It’s 11 p.m., and the temperature is 71 here in Berkeley.
That late-night warmth in mid-June would not be news in Chicagoland, where I grew up (the current temperature at Midway Airport, recorded at midnight CDT, is 78) or most of the rest of the country outside of the Pacific Northwest.
But here, 71 degrees as we move toward midnight is unusual; and reminiscent, though we don’t have midwestern humidity, of growing up in Chicago’s south suburbs.
Somehow, my parents grew up without air conditioning. We didn’t have it, either, in our house on the edge of Park Forest.
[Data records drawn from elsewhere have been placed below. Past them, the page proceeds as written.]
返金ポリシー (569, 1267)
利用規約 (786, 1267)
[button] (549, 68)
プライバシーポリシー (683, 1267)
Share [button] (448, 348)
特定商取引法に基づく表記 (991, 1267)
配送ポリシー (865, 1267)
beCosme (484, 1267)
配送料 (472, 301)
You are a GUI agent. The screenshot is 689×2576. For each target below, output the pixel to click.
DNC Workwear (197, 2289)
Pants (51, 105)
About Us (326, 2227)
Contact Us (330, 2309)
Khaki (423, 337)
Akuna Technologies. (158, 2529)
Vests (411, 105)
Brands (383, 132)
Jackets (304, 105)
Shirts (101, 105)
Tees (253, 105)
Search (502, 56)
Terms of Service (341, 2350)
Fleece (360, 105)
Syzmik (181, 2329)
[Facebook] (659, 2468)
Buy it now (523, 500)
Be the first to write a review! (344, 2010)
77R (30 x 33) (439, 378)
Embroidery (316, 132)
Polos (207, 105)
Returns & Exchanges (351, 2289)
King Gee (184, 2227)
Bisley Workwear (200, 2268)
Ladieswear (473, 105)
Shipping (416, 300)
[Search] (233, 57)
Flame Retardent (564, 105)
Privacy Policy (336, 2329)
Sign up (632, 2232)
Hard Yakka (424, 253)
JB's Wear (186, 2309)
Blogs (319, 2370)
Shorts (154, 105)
It seemed impossible to sleep on really warm, humid nights, though I’m probably forgetting that fans helped.
Our dad would go to bed early; our mom was a night owl and would have some late-night TV on. Johnny Carson, maybe, or “The Late Show” movie. She’d let us stay up if it was too hot to sleep. If the night was oppressive and sticky, she’d have us take a cold shower to cool off.
Thinking back, Mom didn’t get her driver’s license until after our last summer in Park Forest. The next June — 1966, when I was 12 — we moved out to a new house built on an acre lot in the middle of the woods we had lived across the street from. It was like a jungle out there in the summer — green and moist and full of mosquitoes and lots of other wildlife.
Things changed once we moved out there. We had air conditioning. One unit upstairs, one downstairs. Outside, it might be dripping. Inside, it was miraculously cool and dry — a different world. I imagine the electric bills were staggering compared to what they had been at our old place.
Then, too, Mom had her license. Every once in a while, she’d invite us out on a late-evening jaunt — to the grocery store, or just to drive.